North star

Tanya Tagaq’s entrancing take on traditional throat singing–as a soundtrack to Nanook of the North–will fill the Cohn for In the Dead of Winter.

Ivan Otis

"People forget that we are alive," says Tanya Tagaq. The Inuk throat-singer from Cambridge Bay, Nunavut, has been performing her unique style of traditional throat-singing for over a decade. For In the Dead of Winter, Tagaq will perform her original score to the 1922 film Nanook of the North at the Rebecca Cohn Auditorium on Friday.

"It's a silent film, so it's really fun to do the score live," she says. The Toronto International Film Festival commissioned the project in 2012. A two-time Juno Award nominee and three-time Canadian Aboriginal Music Awards winner, Tagaq was the perfect choice.

"It's a really good concept and it creates a lot of thought," she says. For the performance, Tagaq watched the stark, black and white docudrama by ethnographist Robert Flaherty four times to compose accompanying melodies. She sent her work to Canadian composer Derek Charke, who then created a track of field recordings from Nunavut that forms the structure of the piece.

"That's the skeleton to do the meat around," says Tagaq, who then improvises. After TIFF, Tagaq realized more people needed to see it. Halifax is one date of five across Canada.

"It's such an interesting juxtaposition between the stereotypes and visuals surrounding the graphics of the film from 1922 with, you know, a modern non-traditional Inuk doing the sound," she says. "We enjoyed performing it so much that we didn't want to stop performing it."

Tagaq is excited to return to Halifax, where she completed her BFA at NSCAD from 1994 to 1998, the time in which she began practicing throat-singing. She was homesick and her mother sent her tapes of local singers; Tagaq was inspired to perform the art in her own way.

"The first five years, I was self-trained. Then over the years, I began meeting traditional throat-singers who have been awesome enough to teach me traditional songs so I can sing traditionally, as well," she says.

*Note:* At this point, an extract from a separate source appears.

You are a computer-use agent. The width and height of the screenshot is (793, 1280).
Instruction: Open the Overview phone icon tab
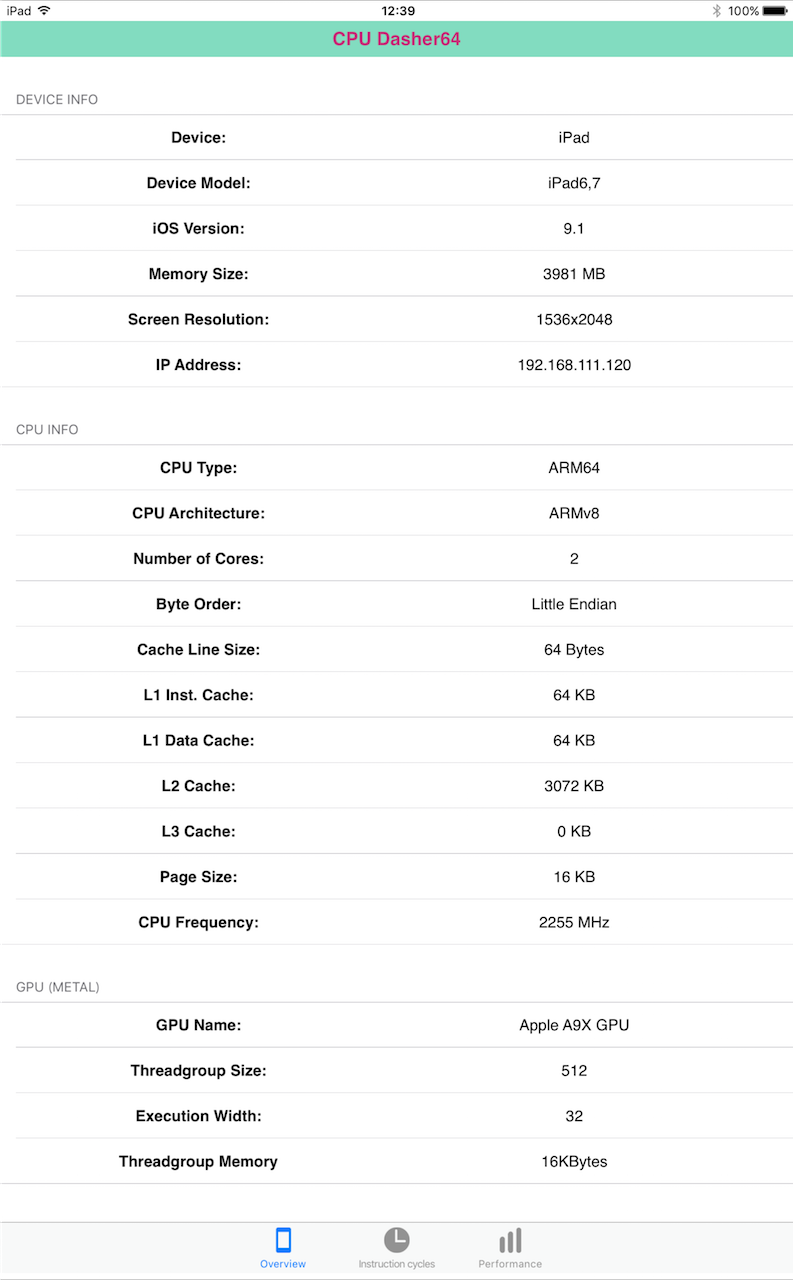coord(283,1241)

Her particular style is innovative and separate from tradition.

"People in my own culture are really unhappy with what I do," she says. "I mean, more people support me than don't support me, but I do get a lot of hate and anger from people because I'm not performing traditionally, but I understand that." Her approach is unconventional.

In Inuit culture, throat-singing was performed by two women as a game or competition while men were away, combining voiced inhalations and exhalations with increasing rhythms.

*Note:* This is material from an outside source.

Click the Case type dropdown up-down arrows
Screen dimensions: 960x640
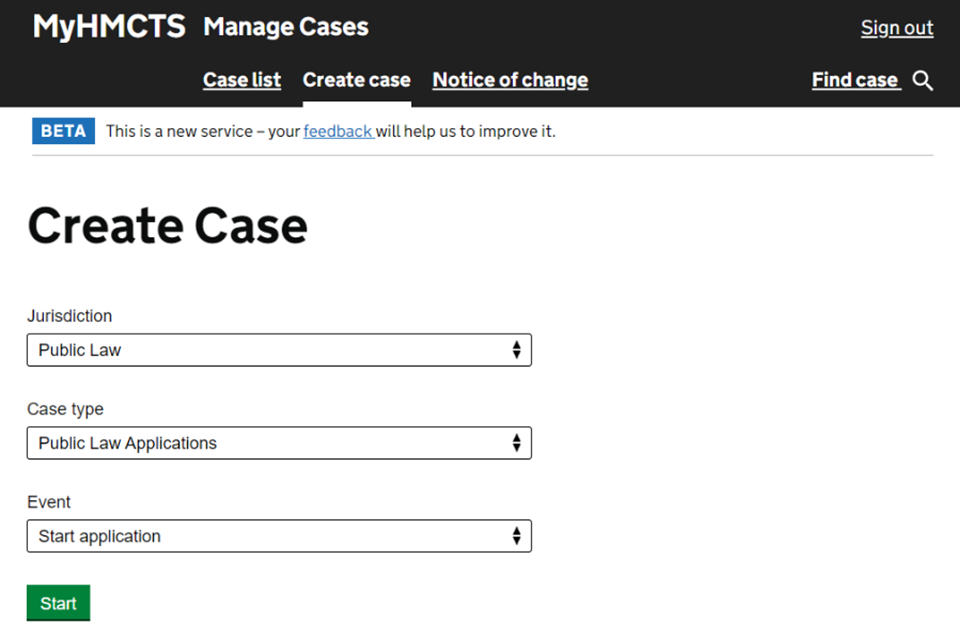(x=516, y=443)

"The songs are like puzzle pieces, and you're fitting together the sounds," she describes. "It gets more complex and quicker and you have to be very fast to switch the songs, to follow the leader and become the leader. It's both a mental competition and a physical competition, to see who will run out of breath first. It was basically a form of entertainment, and that's why I had to pull away from it and do it in my own way, because it had a lot more meaning to me personally."

As an artist, Tagaq is interested in the strange and macabre, which comes across in her performance. She has seen a massive reaction to her performance as a woman in wider culture.

"Traditionally in Inuit culture, there was no shame in sex, for example, it wasn't dirty or wrong. It was beautiful. Then came Christianity and all that bullshit with embarrassment and sin and guilt but right now, when you're true in your femininity, when you're giving birth, or you know your body to really enjoy sex, and when you're really smart and wise enough to raise your children and take care of those around you, that requires a lot of strength. You'll have such incredible intelligence and intuition and all this beauty of being a woman, and I find it very strong for me. I love expressing that strength and the fierce nature that has been suppressed in us.

"The reason I do music and perform is to find a balance in myself, then to find a common denominator with everyone in the room at the moment, to see how far away from reality we can get and, in actuality, how close to reality we can get. People forget to cherish the moment. If you're emotionally, physically and mentally well, you're the richest person in the world."